WHAT YOU SHOULD DO — Transcribe, word for word and without additions, each line below from the one containing "Task: Open the Network tab" through the one containing "Click the Add Timestep button", both ends included.

(Stored records)
####################
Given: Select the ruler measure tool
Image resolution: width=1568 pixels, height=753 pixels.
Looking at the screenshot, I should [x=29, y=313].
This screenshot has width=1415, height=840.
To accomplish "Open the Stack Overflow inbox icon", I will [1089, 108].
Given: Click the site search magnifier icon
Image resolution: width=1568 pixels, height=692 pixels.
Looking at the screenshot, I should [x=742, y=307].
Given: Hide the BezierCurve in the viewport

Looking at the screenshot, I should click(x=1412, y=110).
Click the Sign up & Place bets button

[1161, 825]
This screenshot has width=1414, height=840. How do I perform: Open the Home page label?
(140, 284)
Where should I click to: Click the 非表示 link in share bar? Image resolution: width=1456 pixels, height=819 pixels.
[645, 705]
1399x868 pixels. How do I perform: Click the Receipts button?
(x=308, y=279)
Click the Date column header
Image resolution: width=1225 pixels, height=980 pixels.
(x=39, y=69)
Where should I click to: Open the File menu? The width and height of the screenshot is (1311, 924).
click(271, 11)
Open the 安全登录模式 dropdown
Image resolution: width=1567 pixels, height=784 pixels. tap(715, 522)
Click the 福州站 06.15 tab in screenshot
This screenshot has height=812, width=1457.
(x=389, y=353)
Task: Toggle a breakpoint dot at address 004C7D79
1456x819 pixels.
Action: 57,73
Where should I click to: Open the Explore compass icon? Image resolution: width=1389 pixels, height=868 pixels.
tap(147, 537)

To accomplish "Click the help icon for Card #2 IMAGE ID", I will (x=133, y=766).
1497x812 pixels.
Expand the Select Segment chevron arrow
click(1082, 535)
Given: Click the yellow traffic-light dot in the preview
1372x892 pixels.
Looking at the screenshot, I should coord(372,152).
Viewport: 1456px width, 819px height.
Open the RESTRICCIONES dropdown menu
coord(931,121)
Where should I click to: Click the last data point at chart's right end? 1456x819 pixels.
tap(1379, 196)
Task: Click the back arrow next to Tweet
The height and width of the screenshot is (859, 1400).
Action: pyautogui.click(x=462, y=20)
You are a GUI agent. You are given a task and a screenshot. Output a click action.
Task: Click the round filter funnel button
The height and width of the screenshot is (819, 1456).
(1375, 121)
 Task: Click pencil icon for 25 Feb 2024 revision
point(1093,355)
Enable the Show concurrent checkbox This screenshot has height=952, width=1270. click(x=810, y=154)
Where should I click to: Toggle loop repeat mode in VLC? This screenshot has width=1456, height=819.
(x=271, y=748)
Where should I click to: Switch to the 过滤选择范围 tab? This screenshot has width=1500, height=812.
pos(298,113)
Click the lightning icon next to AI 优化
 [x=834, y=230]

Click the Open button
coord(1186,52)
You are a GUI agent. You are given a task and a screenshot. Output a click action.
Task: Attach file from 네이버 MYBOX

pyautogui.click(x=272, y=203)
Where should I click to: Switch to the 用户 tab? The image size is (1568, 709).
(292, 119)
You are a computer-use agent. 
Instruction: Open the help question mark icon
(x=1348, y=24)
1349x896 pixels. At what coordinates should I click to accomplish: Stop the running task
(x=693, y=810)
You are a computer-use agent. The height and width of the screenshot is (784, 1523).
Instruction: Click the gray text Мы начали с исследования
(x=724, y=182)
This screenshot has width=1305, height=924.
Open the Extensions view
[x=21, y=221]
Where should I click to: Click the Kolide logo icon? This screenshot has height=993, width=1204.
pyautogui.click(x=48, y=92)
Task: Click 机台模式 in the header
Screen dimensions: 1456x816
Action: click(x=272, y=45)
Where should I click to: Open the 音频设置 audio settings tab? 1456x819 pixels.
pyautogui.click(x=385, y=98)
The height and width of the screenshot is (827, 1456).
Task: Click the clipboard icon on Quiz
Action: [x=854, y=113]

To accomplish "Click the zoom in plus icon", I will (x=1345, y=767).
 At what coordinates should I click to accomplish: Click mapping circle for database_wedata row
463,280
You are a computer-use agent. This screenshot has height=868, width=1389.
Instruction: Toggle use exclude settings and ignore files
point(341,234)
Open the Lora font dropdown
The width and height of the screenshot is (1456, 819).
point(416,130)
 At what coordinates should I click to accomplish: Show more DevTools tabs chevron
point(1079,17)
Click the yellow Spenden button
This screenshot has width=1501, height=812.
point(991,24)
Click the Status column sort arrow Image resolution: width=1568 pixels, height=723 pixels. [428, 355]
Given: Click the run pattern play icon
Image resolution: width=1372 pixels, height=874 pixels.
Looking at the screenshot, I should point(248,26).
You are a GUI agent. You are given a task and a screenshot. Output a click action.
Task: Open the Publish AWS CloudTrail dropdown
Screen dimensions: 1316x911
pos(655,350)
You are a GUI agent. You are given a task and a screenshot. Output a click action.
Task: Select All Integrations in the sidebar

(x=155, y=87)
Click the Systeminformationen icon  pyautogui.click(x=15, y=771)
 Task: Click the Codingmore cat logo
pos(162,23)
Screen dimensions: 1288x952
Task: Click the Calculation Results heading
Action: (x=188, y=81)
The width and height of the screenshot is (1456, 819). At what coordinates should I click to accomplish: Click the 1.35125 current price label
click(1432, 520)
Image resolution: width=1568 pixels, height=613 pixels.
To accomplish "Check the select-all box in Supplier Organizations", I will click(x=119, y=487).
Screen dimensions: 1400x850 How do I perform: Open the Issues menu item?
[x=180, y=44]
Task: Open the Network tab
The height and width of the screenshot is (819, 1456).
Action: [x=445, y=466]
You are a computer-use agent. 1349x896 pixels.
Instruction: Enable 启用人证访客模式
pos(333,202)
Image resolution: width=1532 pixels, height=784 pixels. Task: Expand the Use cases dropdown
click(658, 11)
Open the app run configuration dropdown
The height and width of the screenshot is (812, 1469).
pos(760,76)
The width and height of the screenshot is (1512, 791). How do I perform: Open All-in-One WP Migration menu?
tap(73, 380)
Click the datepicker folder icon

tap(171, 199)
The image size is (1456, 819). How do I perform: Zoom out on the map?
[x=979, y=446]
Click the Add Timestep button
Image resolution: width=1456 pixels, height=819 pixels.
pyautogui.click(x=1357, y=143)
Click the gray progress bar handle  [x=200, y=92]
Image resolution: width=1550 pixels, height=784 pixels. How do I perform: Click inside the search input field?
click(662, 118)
####################
YOUR SOLUTION —
Task: Open the Network tab
The height and width of the screenshot is (819, 1456).
Action: [x=445, y=466]
You are a computer-use agent. 1349x896 pixels.
Instruction: Enable 启用人证访客模式
pos(333,202)
Image resolution: width=1532 pixels, height=784 pixels. Task: Expand the Use cases dropdown
click(658, 11)
Open the app run configuration dropdown
The height and width of the screenshot is (812, 1469).
pos(760,76)
The width and height of the screenshot is (1512, 791). How do I perform: Open All-in-One WP Migration menu?
tap(73, 380)
Click the datepicker folder icon

tap(171, 199)
The image size is (1456, 819). How do I perform: Zoom out on the map?
[x=979, y=446]
Click the Add Timestep button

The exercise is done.